According to Dubai Land Department (DLD) statistics, the Dubai Property Market registered a sharp growth in April 2026, with total real estate transactions reaching AED 68.56 billion. It is more than a 20 percent month-on-month growth.
The surge is not a short-term spike but the result of structural demand drivers such as inflows of foreign investment, population growth, and sustained off-plan development activity across the masterplanned communities of the city of Dubai.

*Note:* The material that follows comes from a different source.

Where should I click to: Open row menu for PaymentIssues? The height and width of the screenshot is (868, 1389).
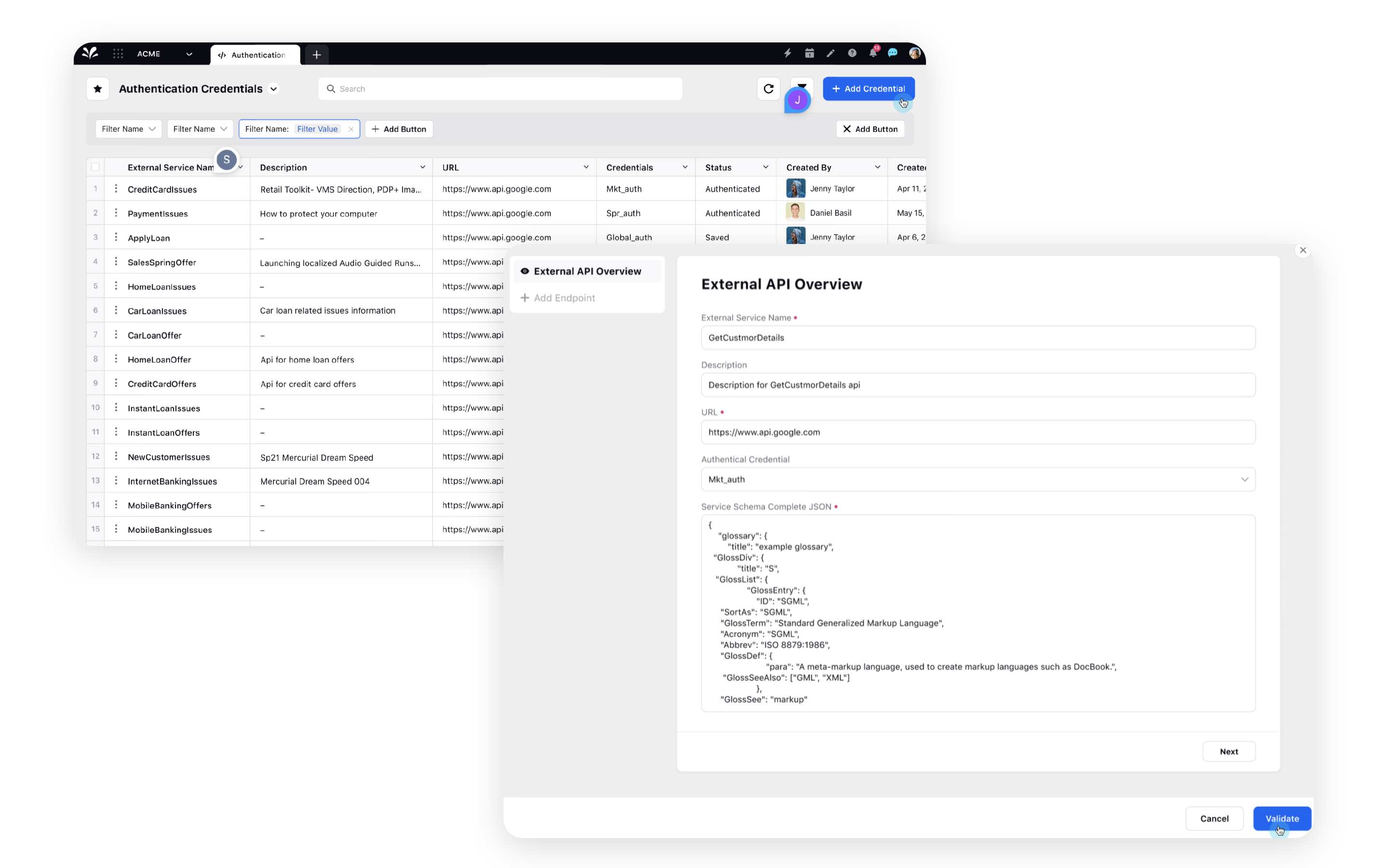pyautogui.click(x=116, y=213)
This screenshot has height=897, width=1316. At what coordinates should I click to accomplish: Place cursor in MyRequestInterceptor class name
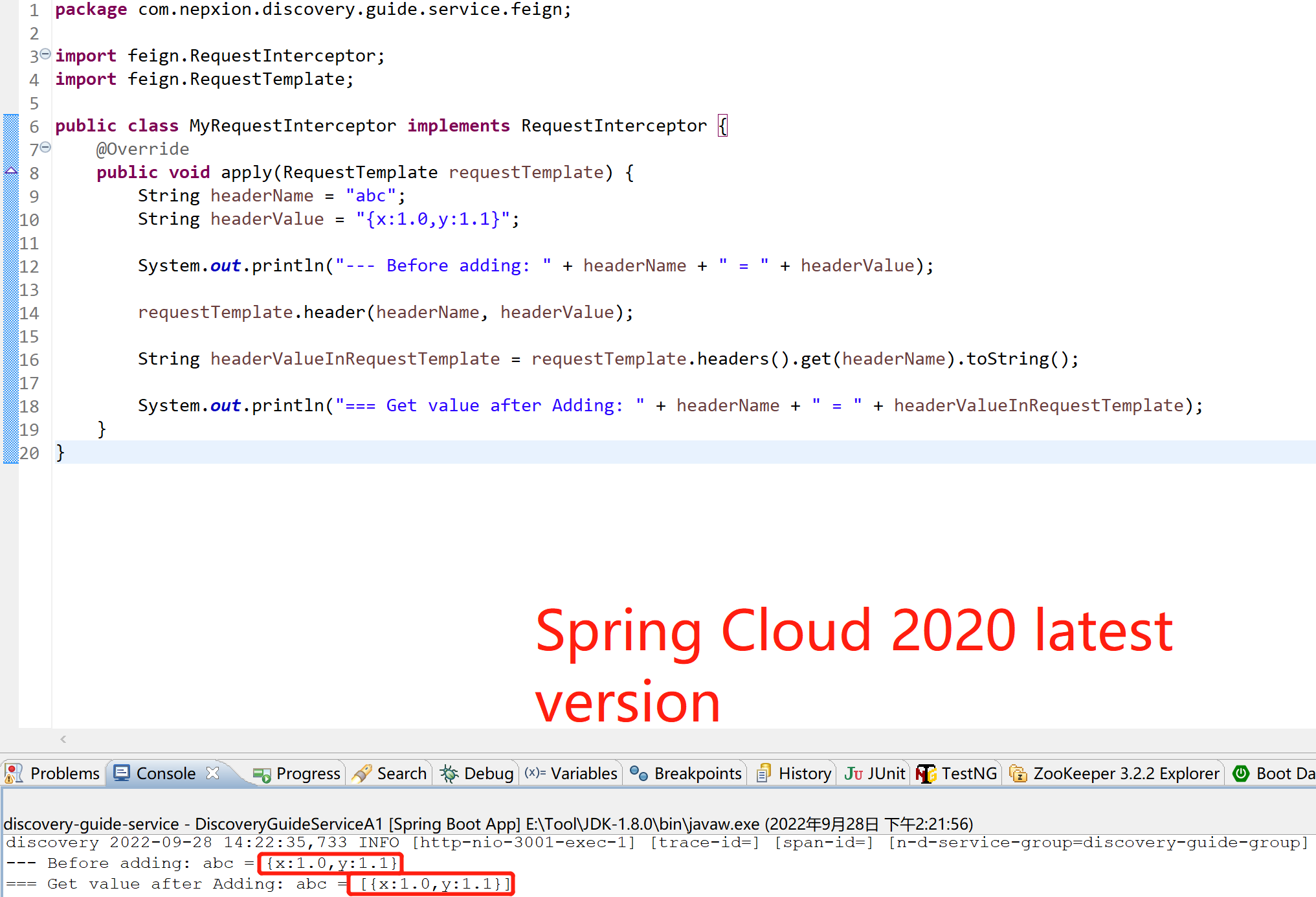click(292, 126)
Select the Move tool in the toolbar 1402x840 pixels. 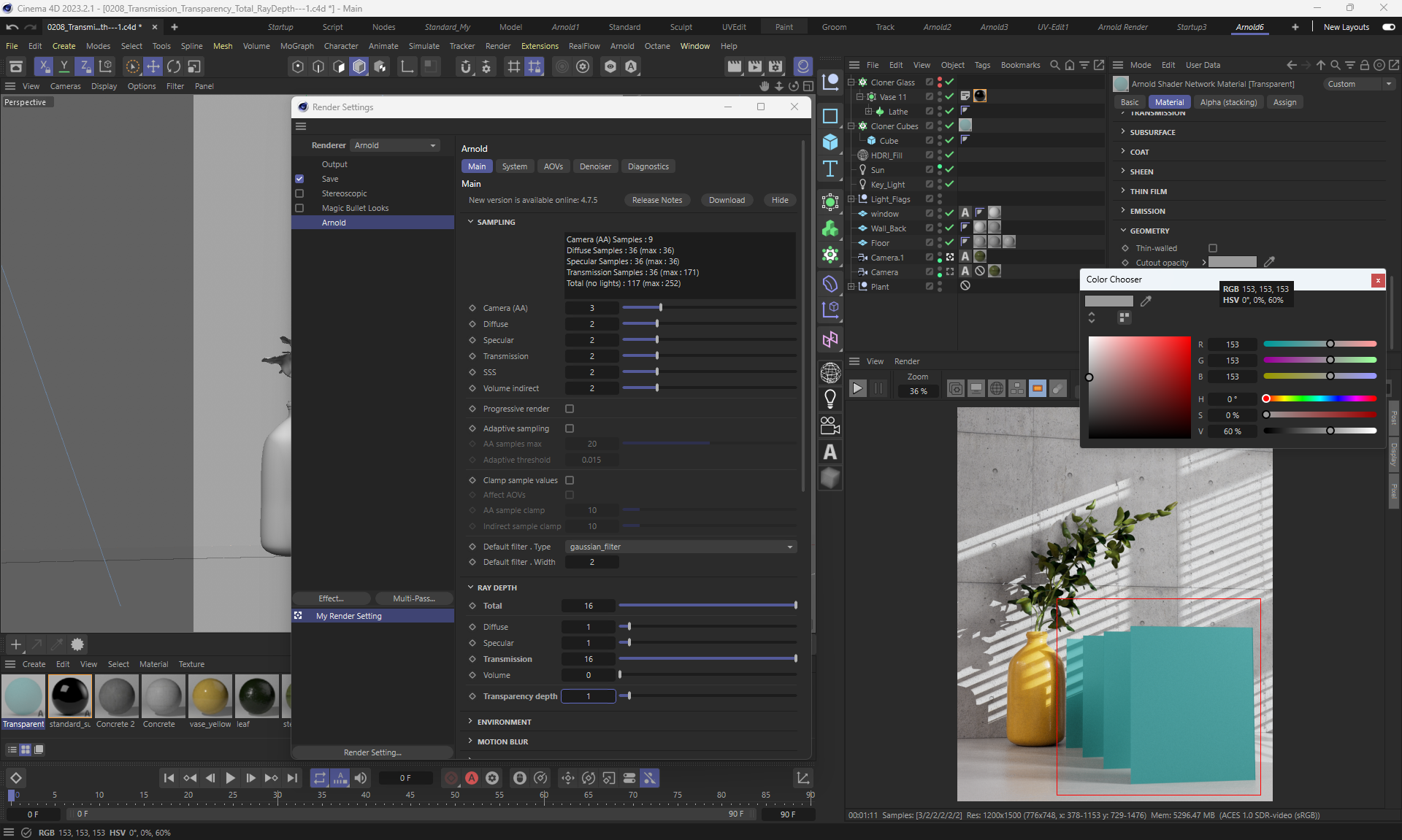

The Dubai Property Market has been able to exhibit its liquidity strength in both residential and commercial real estate segments. It will further help it to establish itself as one of the most dynamic global real estate hubs in 2026.

Yes - investing in Dubai luxury property in 2026 as a long-term strategy is a good opportunity to grow your capital rather than to earn rental income in the short-term. The high-net-worth migration, zero-tax ownership, and lack of ultra-prime supply make the Dubai luxury property market continue to outperform other cities around the world.
In 2025, Dubai registered approximately AED 900+ billion worth of real estate dealings, with luxury areas accounting for a significant portion of the worth increment. The global media reports about the increase in demand for branded homes and waterfront villas, indicating an evident surge in the Dubai luxury property market.
Prime area price increases have been 15-25% per year, and ultra-luxury properties over $10M are still setting sales records. This substantiates the robust momentum in Dubai's luxury property market, backed by international investors.
Nevertheless, rental yields remain at an average of 46 percent, and that is an appreciation. On the whole, luxury property in Dubai is a high-potential, fact-supported investment in long-term wealth creation.